Starting with the first line, output the data exactly through to the end.

— Pixel coordinate grounding data —
○ ○ ○ ○

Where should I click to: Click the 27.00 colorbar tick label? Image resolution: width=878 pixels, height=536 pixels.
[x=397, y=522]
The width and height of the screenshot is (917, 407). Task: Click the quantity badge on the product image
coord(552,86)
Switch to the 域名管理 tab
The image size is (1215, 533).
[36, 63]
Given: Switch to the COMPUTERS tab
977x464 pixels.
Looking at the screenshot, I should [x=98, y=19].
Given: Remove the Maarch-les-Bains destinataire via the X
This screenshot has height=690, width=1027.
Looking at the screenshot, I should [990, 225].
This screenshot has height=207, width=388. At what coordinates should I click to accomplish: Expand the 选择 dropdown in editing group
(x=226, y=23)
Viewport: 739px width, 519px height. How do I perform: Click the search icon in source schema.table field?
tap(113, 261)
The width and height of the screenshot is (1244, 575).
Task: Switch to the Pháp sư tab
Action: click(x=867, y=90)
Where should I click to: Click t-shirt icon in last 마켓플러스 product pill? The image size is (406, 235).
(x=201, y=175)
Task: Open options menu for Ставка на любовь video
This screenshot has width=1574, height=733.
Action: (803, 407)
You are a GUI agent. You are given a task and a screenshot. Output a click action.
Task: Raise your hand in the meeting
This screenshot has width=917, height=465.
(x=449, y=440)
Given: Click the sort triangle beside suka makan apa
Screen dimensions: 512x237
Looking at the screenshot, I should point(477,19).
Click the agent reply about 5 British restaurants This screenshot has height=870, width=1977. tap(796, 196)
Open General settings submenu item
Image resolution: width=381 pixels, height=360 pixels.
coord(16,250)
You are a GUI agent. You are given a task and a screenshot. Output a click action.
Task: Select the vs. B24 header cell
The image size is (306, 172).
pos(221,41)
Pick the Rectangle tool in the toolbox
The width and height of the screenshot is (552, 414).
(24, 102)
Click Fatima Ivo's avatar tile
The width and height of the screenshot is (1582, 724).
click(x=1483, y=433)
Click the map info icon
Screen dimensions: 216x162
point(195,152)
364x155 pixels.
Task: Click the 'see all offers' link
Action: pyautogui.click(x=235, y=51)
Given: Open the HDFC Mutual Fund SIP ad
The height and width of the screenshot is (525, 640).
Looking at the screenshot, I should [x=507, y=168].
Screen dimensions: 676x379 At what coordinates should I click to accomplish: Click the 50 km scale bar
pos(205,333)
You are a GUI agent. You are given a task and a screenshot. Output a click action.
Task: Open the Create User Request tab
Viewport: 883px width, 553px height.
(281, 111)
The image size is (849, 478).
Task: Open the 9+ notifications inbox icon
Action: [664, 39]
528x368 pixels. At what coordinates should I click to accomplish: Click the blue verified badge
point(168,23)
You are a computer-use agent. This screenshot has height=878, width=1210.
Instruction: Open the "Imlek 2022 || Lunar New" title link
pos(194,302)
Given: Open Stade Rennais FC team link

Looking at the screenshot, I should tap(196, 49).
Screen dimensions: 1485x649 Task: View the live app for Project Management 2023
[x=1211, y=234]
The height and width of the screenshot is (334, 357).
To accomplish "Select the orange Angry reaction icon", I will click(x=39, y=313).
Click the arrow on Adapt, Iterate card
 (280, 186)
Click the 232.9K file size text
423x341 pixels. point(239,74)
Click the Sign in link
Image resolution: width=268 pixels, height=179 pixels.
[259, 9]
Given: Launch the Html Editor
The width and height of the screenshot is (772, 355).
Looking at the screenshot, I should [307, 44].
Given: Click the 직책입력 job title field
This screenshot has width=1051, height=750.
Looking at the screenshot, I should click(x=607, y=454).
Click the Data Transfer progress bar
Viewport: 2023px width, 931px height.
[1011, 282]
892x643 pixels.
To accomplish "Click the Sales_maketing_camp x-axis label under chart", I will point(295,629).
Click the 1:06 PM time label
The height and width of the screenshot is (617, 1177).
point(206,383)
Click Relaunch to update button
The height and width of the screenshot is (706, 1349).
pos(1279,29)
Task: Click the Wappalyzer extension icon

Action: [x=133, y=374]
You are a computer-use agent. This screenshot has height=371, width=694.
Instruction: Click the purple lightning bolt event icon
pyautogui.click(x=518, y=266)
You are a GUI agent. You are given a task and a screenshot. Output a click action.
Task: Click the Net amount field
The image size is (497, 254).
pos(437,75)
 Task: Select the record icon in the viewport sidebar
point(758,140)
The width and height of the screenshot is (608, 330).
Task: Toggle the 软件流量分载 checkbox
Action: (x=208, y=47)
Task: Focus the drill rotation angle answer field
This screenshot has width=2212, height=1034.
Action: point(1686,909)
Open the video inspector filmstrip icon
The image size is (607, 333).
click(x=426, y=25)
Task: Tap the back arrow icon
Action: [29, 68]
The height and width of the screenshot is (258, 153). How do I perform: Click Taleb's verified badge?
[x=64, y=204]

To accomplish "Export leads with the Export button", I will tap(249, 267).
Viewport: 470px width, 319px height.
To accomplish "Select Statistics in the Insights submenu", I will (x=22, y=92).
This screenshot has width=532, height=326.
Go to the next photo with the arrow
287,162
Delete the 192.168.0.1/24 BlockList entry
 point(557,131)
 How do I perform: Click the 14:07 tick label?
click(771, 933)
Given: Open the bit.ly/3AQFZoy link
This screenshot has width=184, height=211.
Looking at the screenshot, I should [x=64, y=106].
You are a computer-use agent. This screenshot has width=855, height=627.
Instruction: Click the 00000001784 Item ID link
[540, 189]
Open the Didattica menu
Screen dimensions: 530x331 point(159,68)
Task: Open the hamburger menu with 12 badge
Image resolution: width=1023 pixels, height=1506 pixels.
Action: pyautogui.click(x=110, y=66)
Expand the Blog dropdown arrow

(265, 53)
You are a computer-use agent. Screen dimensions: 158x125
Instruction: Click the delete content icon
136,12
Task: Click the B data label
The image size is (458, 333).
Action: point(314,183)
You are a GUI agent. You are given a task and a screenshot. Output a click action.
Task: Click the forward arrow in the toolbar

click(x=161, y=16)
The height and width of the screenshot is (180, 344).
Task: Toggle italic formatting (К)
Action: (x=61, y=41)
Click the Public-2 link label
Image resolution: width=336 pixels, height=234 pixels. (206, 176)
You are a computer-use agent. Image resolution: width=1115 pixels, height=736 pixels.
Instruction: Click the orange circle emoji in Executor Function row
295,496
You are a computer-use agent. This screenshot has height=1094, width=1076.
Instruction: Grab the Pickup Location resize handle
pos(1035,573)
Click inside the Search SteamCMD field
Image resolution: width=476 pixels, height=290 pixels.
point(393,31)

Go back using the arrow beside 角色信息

○ ○ ○ ○

— Answer area —
Where should I click to: Click the 27.00 colorbar tick label? Image resolution: width=878 pixels, height=536 pixels.
[x=397, y=522]
The width and height of the screenshot is (917, 407). Task: Click the quantity badge on the product image
coord(552,86)
Switch to the 域名管理 tab
The image size is (1215, 533).
[36, 63]
Given: Switch to the COMPUTERS tab
977x464 pixels.
Looking at the screenshot, I should [x=98, y=19].
Given: Remove the Maarch-les-Bains destinataire via the X
This screenshot has height=690, width=1027.
Looking at the screenshot, I should [990, 225].
This screenshot has height=207, width=388. At what coordinates should I click to accomplish: Expand the 选择 dropdown in editing group
(x=226, y=23)
Viewport: 739px width, 519px height. How do I perform: Click the search icon in source schema.table field?
tap(113, 261)
The width and height of the screenshot is (1244, 575).
Task: Switch to the Pháp sư tab
Action: click(x=867, y=90)
Where should I click to: Click t-shirt icon in last 마켓플러스 product pill? The image size is (406, 235).
(x=201, y=175)
Task: Open options menu for Ставка на любовь video
This screenshot has width=1574, height=733.
Action: (803, 407)
You are a GUI agent. You are given a task and a screenshot. Output a click action.
Task: Raise your hand in the meeting
This screenshot has width=917, height=465.
(x=449, y=440)
Given: Click the sort triangle beside suka makan apa
Screen dimensions: 512x237
Looking at the screenshot, I should point(477,19).
Click the agent reply about 5 British restaurants This screenshot has height=870, width=1977. tap(796, 196)
Open General settings submenu item
Image resolution: width=381 pixels, height=360 pixels.
coord(16,250)
You are a GUI agent. You are given a task and a screenshot. Output a click action.
Task: Select the vs. B24 header cell
The image size is (306, 172).
pos(221,41)
Pick the Rectangle tool in the toolbox
The width and height of the screenshot is (552, 414).
(24, 102)
Click Fatima Ivo's avatar tile
The width and height of the screenshot is (1582, 724).
click(x=1483, y=433)
Click the map info icon
Screen dimensions: 216x162
point(195,152)
364x155 pixels.
Task: Click the 'see all offers' link
Action: pyautogui.click(x=235, y=51)
Given: Open the HDFC Mutual Fund SIP ad
The height and width of the screenshot is (525, 640).
Looking at the screenshot, I should [x=507, y=168].
Screen dimensions: 676x379 At what coordinates should I click to accomplish: Click the 50 km scale bar
pos(205,333)
You are a GUI agent. You are given a task and a screenshot. Output a click action.
Task: Open the Create User Request tab
Viewport: 883px width, 553px height.
(281, 111)
The image size is (849, 478).
Task: Open the 9+ notifications inbox icon
Action: [664, 39]
528x368 pixels. At what coordinates should I click to accomplish: Click the blue verified badge
point(168,23)
You are a computer-use agent. This screenshot has height=878, width=1210.
Instruction: Open the "Imlek 2022 || Lunar New" title link
pos(194,302)
Given: Open Stade Rennais FC team link

Looking at the screenshot, I should tap(196, 49).
Screen dimensions: 1485x649 Task: View the live app for Project Management 2023
[x=1211, y=234]
The height and width of the screenshot is (334, 357).
To accomplish "Select the orange Angry reaction icon", I will click(x=39, y=313).
Click the arrow on Adapt, Iterate card
 (280, 186)
Click the 232.9K file size text
423x341 pixels. point(239,74)
Click the Sign in link
Image resolution: width=268 pixels, height=179 pixels.
[259, 9]
Given: Launch the Html Editor
The width and height of the screenshot is (772, 355).
Looking at the screenshot, I should [307, 44].
Given: Click the 직책입력 job title field
This screenshot has width=1051, height=750.
Looking at the screenshot, I should click(x=607, y=454).
Click the Data Transfer progress bar
Viewport: 2023px width, 931px height.
[1011, 282]
892x643 pixels.
To accomplish "Click the Sales_maketing_camp x-axis label under chart", I will point(295,629).
Click the 1:06 PM time label
The height and width of the screenshot is (617, 1177).
point(206,383)
Click Relaunch to update button
The height and width of the screenshot is (706, 1349).
pos(1279,29)
Task: Click the Wappalyzer extension icon

Action: [x=133, y=374]
You are a computer-use agent. This screenshot has height=371, width=694.
Instruction: Click the purple lightning bolt event icon
pyautogui.click(x=518, y=266)
You are a GUI agent. You are given a task and a screenshot. Output a click action.
Task: Click the Net amount field
The image size is (497, 254).
pos(437,75)
 Task: Select the record icon in the viewport sidebar
point(758,140)
The width and height of the screenshot is (608, 330).
Task: Toggle the 软件流量分载 checkbox
Action: (x=208, y=47)
Task: Focus the drill rotation angle answer field
This screenshot has width=2212, height=1034.
Action: point(1686,909)
Open the video inspector filmstrip icon
The image size is (607, 333).
click(x=426, y=25)
Task: Tap the back arrow icon
Action: [29, 68]
The height and width of the screenshot is (258, 153). How do I perform: Click Taleb's verified badge?
[x=64, y=204]

To accomplish "Export leads with the Export button", I will tap(249, 267).
Viewport: 470px width, 319px height.
To accomplish "Select Statistics in the Insights submenu", I will (x=22, y=92).
This screenshot has width=532, height=326.
Go to the next photo with the arrow
287,162
Delete the 192.168.0.1/24 BlockList entry
 point(557,131)
 How do I perform: Click the 14:07 tick label?
click(771, 933)
Given: Open the bit.ly/3AQFZoy link
This screenshot has width=184, height=211.
Looking at the screenshot, I should [x=64, y=106].
You are a computer-use agent. This screenshot has width=855, height=627.
Instruction: Click the 00000001784 Item ID link
[540, 189]
Open the Didattica menu
Screen dimensions: 530x331 point(159,68)
Task: Open the hamburger menu with 12 badge
Image resolution: width=1023 pixels, height=1506 pixels.
Action: pyautogui.click(x=110, y=66)
Expand the Blog dropdown arrow

(265, 53)
You are a computer-use agent. Screen dimensions: 158x125
Instruction: Click the delete content icon
136,12
Task: Click the B data label
The image size is (458, 333).
Action: point(314,183)
You are a GUI agent. You are given a task and a screenshot. Output a click action.
Task: Click the forward arrow in the toolbar

click(x=161, y=16)
The height and width of the screenshot is (180, 344).
Task: Toggle italic formatting (К)
Action: (x=61, y=41)
Click the Public-2 link label
Image resolution: width=336 pixels, height=234 pixels. (206, 176)
You are a computer-use agent. Image resolution: width=1115 pixels, height=736 pixels.
Instruction: Click the orange circle emoji in Executor Function row
295,496
You are a computer-use agent. This screenshot has height=1094, width=1076.
Instruction: Grab the Pickup Location resize handle
pos(1035,573)
Click inside the Search SteamCMD field
Image resolution: width=476 pixels, height=290 pixels.
point(393,31)

Go back using the arrow beside 角色信息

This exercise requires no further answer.